(Instructions to follow) In these records, how many lines contain "screenshot"? Please reply with the number only.

[Data excerpts]
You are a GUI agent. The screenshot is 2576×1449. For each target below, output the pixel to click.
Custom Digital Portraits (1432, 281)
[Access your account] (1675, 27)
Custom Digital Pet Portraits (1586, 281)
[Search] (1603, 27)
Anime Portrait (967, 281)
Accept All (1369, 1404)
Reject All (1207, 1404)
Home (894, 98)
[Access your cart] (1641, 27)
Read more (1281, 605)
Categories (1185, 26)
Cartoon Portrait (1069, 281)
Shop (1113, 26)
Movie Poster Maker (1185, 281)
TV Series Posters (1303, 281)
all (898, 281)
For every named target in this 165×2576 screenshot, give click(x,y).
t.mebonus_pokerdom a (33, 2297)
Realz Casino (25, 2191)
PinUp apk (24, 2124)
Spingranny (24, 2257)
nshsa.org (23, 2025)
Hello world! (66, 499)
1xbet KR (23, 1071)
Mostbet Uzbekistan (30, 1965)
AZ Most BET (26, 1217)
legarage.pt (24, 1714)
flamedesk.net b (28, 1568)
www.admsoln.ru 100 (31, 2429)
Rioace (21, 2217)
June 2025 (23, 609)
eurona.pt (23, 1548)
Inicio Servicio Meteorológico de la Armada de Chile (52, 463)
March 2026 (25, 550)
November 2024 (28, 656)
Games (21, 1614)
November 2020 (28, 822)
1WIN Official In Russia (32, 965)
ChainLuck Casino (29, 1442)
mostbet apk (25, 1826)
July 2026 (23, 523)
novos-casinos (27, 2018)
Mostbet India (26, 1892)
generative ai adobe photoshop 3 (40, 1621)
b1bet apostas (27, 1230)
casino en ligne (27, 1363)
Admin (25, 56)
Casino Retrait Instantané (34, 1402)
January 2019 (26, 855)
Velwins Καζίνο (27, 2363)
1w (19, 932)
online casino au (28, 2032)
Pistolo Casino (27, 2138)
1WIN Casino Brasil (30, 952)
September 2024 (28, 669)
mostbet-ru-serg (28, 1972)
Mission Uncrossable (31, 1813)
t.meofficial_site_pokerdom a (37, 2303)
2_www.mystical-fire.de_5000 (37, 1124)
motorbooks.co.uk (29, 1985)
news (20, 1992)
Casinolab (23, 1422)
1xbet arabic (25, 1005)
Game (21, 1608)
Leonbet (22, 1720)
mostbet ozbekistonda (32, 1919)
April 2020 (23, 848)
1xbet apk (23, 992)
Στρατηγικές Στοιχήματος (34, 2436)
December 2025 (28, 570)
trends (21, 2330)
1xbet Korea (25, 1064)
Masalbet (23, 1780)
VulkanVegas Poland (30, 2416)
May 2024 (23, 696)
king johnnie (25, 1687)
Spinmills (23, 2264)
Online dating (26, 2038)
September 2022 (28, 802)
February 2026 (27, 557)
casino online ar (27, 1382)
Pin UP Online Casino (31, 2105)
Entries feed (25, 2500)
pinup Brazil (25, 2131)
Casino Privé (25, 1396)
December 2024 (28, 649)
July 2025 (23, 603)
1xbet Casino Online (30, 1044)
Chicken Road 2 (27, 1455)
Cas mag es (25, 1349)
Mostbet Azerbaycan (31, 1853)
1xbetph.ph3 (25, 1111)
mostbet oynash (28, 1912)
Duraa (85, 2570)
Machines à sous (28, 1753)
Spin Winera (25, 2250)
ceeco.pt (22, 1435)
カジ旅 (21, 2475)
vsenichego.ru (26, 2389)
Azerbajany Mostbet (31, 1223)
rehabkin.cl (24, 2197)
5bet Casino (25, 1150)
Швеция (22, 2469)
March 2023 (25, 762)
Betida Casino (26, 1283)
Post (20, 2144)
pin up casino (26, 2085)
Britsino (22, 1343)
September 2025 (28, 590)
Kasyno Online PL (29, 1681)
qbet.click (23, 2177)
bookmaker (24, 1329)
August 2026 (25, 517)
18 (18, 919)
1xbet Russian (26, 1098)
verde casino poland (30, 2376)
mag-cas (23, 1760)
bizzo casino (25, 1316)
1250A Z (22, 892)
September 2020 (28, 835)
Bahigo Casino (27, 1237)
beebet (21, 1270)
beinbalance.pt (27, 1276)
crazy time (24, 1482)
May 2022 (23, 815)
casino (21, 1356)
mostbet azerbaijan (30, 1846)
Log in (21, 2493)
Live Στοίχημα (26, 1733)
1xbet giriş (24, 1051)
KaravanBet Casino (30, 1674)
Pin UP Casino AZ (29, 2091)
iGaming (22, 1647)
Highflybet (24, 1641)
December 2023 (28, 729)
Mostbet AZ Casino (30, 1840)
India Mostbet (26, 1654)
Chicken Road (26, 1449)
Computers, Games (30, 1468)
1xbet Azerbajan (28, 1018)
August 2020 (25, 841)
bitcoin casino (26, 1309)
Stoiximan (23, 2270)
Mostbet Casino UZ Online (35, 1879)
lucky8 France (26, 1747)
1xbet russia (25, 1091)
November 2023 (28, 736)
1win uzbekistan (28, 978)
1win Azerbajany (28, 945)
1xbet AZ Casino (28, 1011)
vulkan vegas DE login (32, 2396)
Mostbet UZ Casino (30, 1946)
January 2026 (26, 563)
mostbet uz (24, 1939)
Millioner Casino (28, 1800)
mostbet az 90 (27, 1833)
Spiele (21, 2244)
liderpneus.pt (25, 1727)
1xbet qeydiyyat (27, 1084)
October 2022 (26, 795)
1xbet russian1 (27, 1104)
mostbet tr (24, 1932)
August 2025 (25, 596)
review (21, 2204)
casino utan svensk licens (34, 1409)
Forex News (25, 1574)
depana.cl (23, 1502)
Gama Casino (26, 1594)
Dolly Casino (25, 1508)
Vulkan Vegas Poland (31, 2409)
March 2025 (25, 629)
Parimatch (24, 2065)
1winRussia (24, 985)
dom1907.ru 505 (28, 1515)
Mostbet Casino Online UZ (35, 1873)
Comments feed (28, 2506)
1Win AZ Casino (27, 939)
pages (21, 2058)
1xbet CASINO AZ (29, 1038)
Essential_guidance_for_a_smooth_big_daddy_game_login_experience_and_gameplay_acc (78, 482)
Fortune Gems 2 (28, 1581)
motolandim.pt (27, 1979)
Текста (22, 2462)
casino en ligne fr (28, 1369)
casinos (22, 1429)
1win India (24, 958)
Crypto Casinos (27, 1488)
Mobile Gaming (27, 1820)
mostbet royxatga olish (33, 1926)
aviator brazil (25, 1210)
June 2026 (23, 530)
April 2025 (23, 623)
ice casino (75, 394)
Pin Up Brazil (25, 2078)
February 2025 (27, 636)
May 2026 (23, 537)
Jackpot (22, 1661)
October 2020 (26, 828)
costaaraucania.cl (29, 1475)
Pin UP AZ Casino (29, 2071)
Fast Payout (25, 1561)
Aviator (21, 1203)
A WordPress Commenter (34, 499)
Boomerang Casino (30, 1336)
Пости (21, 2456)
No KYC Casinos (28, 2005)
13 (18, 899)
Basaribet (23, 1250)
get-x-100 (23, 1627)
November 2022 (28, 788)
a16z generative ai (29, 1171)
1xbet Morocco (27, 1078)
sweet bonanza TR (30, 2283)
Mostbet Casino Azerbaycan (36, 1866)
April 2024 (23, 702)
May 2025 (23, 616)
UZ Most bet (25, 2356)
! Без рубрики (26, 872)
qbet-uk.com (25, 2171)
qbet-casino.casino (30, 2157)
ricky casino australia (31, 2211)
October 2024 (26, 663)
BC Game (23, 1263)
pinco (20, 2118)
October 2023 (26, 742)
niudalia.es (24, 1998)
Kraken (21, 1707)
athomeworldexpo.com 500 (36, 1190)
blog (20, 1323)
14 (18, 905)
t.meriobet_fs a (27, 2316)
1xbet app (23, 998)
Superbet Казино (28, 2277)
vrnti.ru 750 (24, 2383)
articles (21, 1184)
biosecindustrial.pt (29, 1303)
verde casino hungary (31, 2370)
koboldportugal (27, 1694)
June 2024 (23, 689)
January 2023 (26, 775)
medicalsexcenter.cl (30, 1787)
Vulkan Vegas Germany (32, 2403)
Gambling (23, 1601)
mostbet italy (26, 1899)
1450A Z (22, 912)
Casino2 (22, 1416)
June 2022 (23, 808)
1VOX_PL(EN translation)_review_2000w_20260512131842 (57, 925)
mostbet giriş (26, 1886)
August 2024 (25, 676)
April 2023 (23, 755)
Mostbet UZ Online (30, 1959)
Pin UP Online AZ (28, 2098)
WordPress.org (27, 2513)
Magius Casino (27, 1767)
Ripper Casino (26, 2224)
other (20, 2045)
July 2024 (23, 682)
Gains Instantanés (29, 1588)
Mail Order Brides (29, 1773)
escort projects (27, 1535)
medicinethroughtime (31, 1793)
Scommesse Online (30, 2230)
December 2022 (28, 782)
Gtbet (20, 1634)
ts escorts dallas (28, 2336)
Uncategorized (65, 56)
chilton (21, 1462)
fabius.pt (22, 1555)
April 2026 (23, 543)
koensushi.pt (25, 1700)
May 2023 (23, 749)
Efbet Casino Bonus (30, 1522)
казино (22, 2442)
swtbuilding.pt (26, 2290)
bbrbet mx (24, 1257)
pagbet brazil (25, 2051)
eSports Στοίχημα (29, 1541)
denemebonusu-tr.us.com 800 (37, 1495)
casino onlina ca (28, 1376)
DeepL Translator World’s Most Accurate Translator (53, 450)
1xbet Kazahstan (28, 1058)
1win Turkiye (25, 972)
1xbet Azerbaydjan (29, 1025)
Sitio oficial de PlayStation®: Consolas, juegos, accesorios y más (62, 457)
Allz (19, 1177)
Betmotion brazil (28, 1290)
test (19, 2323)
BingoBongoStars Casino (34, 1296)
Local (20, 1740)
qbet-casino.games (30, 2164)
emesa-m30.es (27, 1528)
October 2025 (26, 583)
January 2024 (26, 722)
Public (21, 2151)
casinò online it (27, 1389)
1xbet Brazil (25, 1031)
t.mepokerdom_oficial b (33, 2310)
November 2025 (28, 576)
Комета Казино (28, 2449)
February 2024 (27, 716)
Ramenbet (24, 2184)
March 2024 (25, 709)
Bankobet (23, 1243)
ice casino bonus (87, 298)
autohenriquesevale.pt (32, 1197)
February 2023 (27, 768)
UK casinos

(Answer to this exercise) 2